● What is needed: Copy the lines below character for character, beginning with the first one and stopping after the line that contains "tap(24, 40)".

● Task data:
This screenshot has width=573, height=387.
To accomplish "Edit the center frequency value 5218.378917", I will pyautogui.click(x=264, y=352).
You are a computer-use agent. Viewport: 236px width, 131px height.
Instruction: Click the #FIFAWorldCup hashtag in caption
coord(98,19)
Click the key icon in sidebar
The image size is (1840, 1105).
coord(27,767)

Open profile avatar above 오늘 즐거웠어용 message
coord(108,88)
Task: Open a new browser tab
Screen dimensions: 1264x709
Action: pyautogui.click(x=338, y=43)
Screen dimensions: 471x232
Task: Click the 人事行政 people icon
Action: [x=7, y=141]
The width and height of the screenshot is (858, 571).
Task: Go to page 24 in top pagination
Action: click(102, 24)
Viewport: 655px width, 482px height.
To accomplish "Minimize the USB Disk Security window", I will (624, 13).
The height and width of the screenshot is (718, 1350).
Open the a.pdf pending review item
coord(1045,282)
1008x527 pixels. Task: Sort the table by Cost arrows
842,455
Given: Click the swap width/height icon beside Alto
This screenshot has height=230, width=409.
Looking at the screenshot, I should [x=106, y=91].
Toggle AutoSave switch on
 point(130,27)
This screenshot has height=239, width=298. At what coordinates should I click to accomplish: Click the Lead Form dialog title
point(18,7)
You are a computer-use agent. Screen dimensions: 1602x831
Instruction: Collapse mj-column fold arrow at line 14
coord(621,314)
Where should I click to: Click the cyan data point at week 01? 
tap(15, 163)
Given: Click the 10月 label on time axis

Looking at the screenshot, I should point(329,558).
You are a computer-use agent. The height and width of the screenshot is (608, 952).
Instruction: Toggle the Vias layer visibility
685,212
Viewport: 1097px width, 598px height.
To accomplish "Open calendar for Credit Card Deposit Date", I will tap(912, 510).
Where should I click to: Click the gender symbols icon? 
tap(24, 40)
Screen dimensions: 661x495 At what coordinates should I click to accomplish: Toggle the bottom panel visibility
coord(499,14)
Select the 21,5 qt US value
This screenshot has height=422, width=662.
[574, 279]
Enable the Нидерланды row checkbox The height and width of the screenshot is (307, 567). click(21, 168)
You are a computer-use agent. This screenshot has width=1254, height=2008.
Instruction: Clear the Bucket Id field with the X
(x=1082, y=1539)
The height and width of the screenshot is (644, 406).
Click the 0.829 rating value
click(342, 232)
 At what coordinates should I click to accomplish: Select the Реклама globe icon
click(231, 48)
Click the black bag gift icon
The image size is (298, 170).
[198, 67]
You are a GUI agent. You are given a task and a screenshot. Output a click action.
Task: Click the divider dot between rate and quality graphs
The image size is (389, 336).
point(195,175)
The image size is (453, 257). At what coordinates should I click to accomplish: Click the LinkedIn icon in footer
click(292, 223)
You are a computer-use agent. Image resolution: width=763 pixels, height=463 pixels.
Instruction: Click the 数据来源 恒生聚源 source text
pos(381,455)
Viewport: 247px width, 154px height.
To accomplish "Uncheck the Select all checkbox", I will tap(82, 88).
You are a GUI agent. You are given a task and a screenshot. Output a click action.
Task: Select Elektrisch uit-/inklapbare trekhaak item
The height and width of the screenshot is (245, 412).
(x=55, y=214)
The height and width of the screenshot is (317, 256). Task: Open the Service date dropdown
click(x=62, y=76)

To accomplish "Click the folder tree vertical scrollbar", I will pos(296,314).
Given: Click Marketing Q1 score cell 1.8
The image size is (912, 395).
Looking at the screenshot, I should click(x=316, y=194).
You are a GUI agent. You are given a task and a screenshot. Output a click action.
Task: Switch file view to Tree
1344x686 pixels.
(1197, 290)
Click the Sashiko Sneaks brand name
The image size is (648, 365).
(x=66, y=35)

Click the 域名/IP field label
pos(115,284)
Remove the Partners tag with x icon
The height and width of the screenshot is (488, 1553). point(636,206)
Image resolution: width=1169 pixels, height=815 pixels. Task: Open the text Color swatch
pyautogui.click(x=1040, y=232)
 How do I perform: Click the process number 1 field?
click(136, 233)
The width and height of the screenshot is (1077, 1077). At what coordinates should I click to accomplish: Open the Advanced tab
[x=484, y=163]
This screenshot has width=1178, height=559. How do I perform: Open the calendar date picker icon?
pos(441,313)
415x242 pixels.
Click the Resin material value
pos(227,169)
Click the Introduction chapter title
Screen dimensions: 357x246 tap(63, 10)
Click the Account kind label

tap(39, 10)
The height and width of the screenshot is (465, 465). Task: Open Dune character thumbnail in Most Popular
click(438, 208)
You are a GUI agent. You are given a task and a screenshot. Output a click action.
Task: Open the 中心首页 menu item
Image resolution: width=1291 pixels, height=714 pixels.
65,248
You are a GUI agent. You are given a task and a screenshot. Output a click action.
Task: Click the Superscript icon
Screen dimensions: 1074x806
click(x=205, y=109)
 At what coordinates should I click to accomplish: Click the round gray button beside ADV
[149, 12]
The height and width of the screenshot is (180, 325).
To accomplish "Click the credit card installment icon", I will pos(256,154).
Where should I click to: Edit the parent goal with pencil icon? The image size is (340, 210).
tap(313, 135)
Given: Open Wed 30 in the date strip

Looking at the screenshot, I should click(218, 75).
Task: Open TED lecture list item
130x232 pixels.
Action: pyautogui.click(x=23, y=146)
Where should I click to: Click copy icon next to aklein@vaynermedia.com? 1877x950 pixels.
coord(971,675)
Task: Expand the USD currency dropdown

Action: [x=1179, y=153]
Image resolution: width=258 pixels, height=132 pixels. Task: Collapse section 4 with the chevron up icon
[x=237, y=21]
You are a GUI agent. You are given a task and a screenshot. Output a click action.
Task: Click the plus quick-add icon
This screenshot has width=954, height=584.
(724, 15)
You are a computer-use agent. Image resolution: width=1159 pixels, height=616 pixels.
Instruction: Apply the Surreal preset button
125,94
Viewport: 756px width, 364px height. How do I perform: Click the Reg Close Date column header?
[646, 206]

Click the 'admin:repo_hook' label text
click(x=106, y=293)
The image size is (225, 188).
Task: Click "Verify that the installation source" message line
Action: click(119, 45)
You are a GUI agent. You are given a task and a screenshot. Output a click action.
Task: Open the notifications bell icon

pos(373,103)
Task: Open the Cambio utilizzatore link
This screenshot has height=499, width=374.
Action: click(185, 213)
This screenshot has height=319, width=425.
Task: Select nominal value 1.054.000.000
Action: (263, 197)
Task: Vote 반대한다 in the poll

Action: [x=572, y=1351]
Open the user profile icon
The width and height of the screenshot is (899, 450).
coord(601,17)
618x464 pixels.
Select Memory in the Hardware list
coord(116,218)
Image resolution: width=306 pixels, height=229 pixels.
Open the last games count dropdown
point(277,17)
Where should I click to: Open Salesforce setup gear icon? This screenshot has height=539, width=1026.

● Written solution:
This screenshot has width=573, height=387.
To accomplish "Edit the center frequency value 5218.378917", I will pyautogui.click(x=264, y=352).
You are a computer-use agent. Viewport: 236px width, 131px height.
Instruction: Click the #FIFAWorldCup hashtag in caption
coord(98,19)
Click the key icon in sidebar
The image size is (1840, 1105).
coord(27,767)

Open profile avatar above 오늘 즐거웠어용 message
coord(108,88)
Task: Open a new browser tab
Screen dimensions: 1264x709
Action: pyautogui.click(x=338, y=43)
Screen dimensions: 471x232
Task: Click the 人事行政 people icon
Action: [x=7, y=141]
The width and height of the screenshot is (858, 571).
Task: Go to page 24 in top pagination
Action: click(102, 24)
Viewport: 655px width, 482px height.
To accomplish "Minimize the USB Disk Security window", I will (624, 13).
The height and width of the screenshot is (718, 1350).
Open the a.pdf pending review item
coord(1045,282)
1008x527 pixels. Task: Sort the table by Cost arrows
842,455
Given: Click the swap width/height icon beside Alto
This screenshot has height=230, width=409.
Looking at the screenshot, I should [x=106, y=91].
Toggle AutoSave switch on
 point(130,27)
This screenshot has height=239, width=298. At what coordinates should I click to accomplish: Click the Lead Form dialog title
point(18,7)
You are a computer-use agent. Screen dimensions: 1602x831
Instruction: Collapse mj-column fold arrow at line 14
coord(621,314)
Where should I click to: Click the cyan data point at week 01? 
tap(15, 163)
Given: Click the 10月 label on time axis

Looking at the screenshot, I should point(329,558).
You are a computer-use agent. The height and width of the screenshot is (608, 952).
Instruction: Toggle the Vias layer visibility
685,212
Viewport: 1097px width, 598px height.
To accomplish "Open calendar for Credit Card Deposit Date", I will tap(912, 510).
Where should I click to: Click the gender symbols icon? 
tap(24, 40)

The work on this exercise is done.